Jacinda Ardern and the Labour Party just had a big election victory. They got more than half the seats in Parliament. Congratulations to them.


But that doesn’t matter to employment lawyers, who claim what Parliament says does not apply to them.

Parliament gave workers and employers rights and duties and it set up the Employment Relations Authority and the Employment Court, all by an Act of Parliament. It said that employment relationships must be conducted in good faith and the Authority and the Court could deal with disputes about employment agreements between employers, employees and unions.


All New Zealanders and all New Zealand businesses have to obey the laws made by Parliament, right?


Not necessarily! Not according to the very clever employment lawyers and Authority members and judges! They have held they can make an Act of Parliament mean they can do what they like, to anyone, if they say it is an "employment agreement" or just something they "interpret" the Act of Parliament to mean.

Such as a manager agreeing to give a contract or money from a public sector organisation to his or her friends and relations for no good reason.


Such as paying public money to lawyers to arrange those agreements and make them look legal.


Such as gagging anyone or fining them for some imaginary offence, just because they want to.


Such as putting people out of business and blacklisting them, if they try to speak up about what these lawyers and members and judges are doing.

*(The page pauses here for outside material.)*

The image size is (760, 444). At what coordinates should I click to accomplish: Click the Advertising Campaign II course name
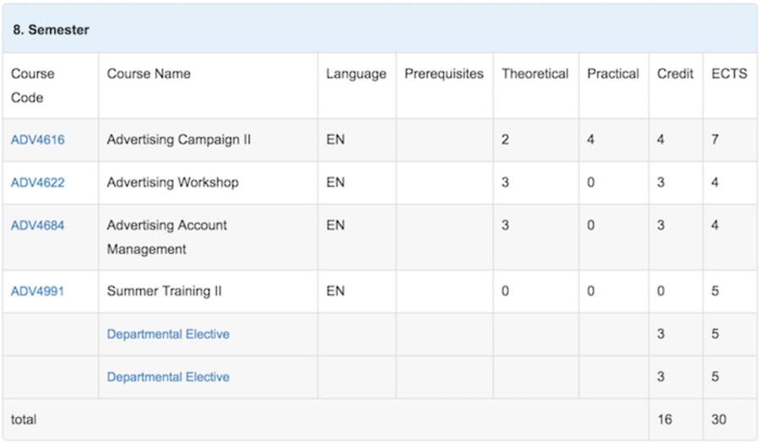179,139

The lawyers and members and judges say they don’t have to have the good faith that Parliament said employers and employees have to have for each other. They are not the employers.

The Law Society didn’t control the lawyers bending and breaking the rule of law. President Kathryn Beck said they left it to the members and judges. Now nobody controls the lawyers and Kathryn Beck is one of the judges.

Ministers Ian Lees-Galloway didn’t control the members. Or himself.


Andrew Little didn’t control the members or judges. Instead of that, he supported Attorney-General Chris Finlayson trying to make it an offence to criticise judges. Parliament wouldn’t let Andrew Little go that far but he ended up making it an offence not to do whatever a member said.


So the members kept making whatever orders they like, including ones Parliament has said are illegal. All the employment lawyers had to do was ask.

The judges kept deciding that the law is whatever they say it is. If Parliament hasn’t said what the members can do what they want, they make a random “statutory interpretation” and the judges sign it off.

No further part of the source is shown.